I have mixed feelings about this book. Leo ended up being a character I loved (though I was indifferent to most of the others) and one particular twist was brilliantly executed. Krauss’s writing style, however, did not particularly resonate and I often felt frustrated by how long it took to reorient to the narrator, setting, and time period with each new chapter. If you enjoy literary books about books, this might be one to try.
I also finally finished a book I’ve been wanting to read for several years and had planned for Nonfiction November–just in time for the film. I love that the movie is bringing even more attention to Just Mercy and the work of Bryan Stevenson.
Underland journeys into some of the earth’s deepest, most unimaginable spaces. Macfarlane travels around the world to spaces including natural caves, mines, urban caverns, research labs, and nuclear storage facilities, as well as to forests and glaciers, exploring their roles both in the beginning of human time and their imagined roles many millennia in the future. He manages to evoke both claustrophobia and a dizzying sense of the vastness of time and space all at once, as he asks the question: “Are we being good ancestors to the people of the future?”
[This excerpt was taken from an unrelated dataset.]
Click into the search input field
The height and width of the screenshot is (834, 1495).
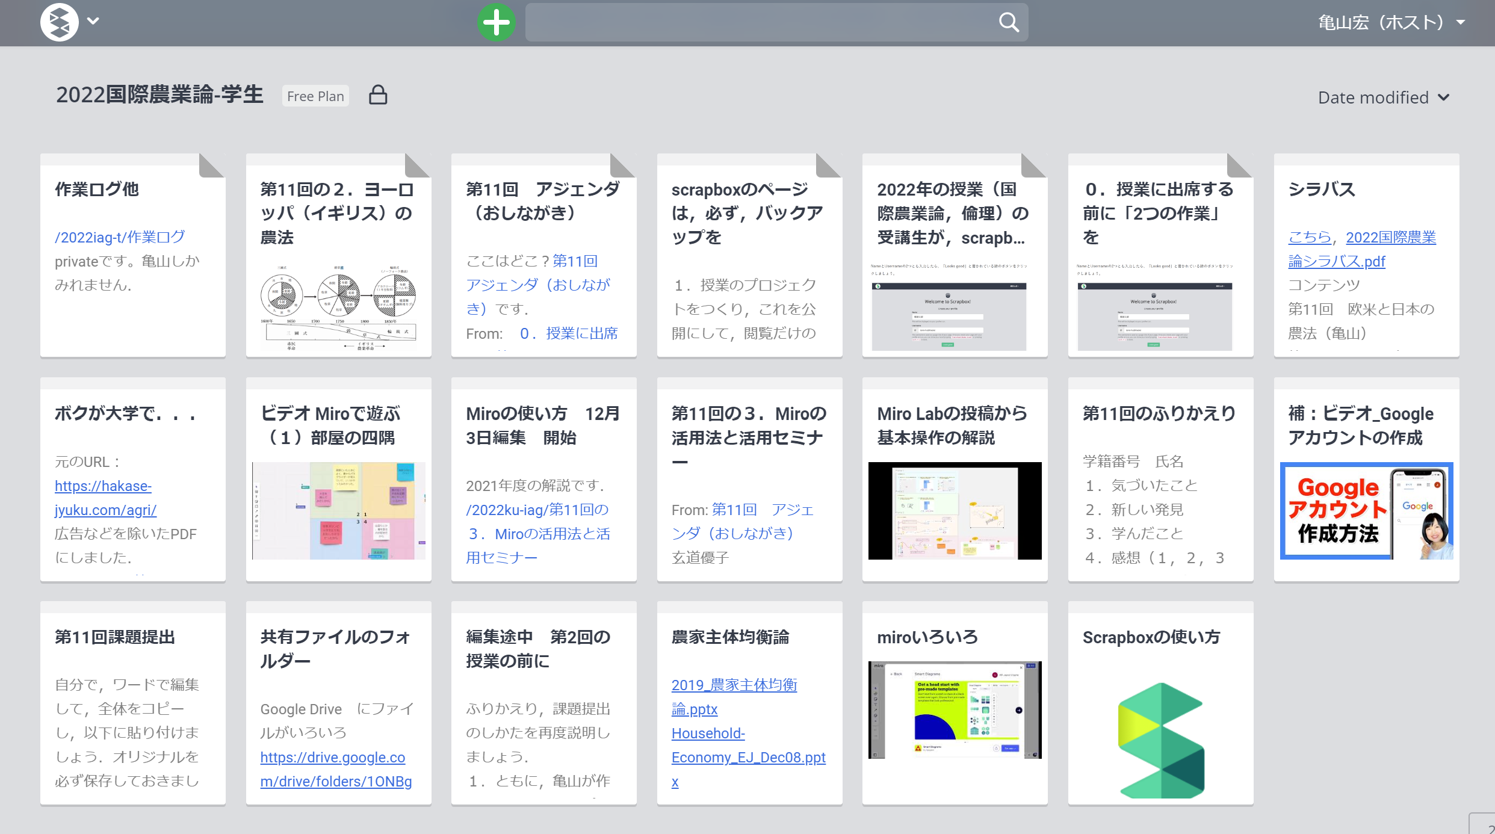[x=758, y=23]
Macfarlane’s prose can veer toward overdone, but in most cases it’s justified: the places he visits are truly awe-inducing, and contemplating their roles in the past, present, and future of the world is mind blowing. So this book did require some patience on my part, but as I settled in with it–because it is not a fast read–each chapter was more fascinating than the last.
Just Mercy is Bryan Stevenson’s memoir about his early years as a young lawyer when he founded the Equal Justice Initiative, which defends death row inmates, the poor, and others trapped by an unjust criminal justice system, including children. Stevenson recounts numerous cases in which he is stonewalled by a system stacked against his clients, bound by red tape, and filled with corruption.
I was enthralled by Stevenson’s story–his relentless dedication in such frustrating, impossible circumstances, as well as the cases and often horrifying lives that some of his clients were sentenced to, even when they were children or almost certainly innocent.
January 2020 Audiobook Reviews
I loved Jane Harper’s 2019 novel The Lost Man, so I knew I wanted to try out some of her previous books that others had also raved about. In a small town in Australia, Aaron Falk has returned for the funeral of his best friend, Luke, and Luke’s wife and son. It appears that it was a murder-suicide, but Aaron has a hard time believing that’s true. As he investigates, secrets both past and present come to light.
This was a gripping mystery, and Harper uses the Australian landscape and culture of the farms and small towns to full advantage. My only complaint was a little trouble keeping the various characters straight on audio, but the narrator was excellent if you’re able to listen carefully.
Fifteen-year-old Ana’s mother sees one path for their family to get to America from the Dominican Republic in 1965: Ana’s marriage to Juan Ruiz. With little English and few skills, Ana is isolated at the mercy of Juan, who is unfaithful and sometimes cruel. When he returns to the Dominican Republic for several months, she begins to dream of a new kind of life for herself, with Juan’s brother Cesar. But she must make a decision when her family’s dreams of joining her become reality.
I appreciated Ana’s story and felt her isolation and desperation. Audio was maybe not the right format for this one–it felt overlong and the story was too internal for my listening taste. I did love the interview with author Angie Cruz at the end, who described how her own mother’s story and New York’s Dominican community inspired her to write this book.
What are you reading and loving this month?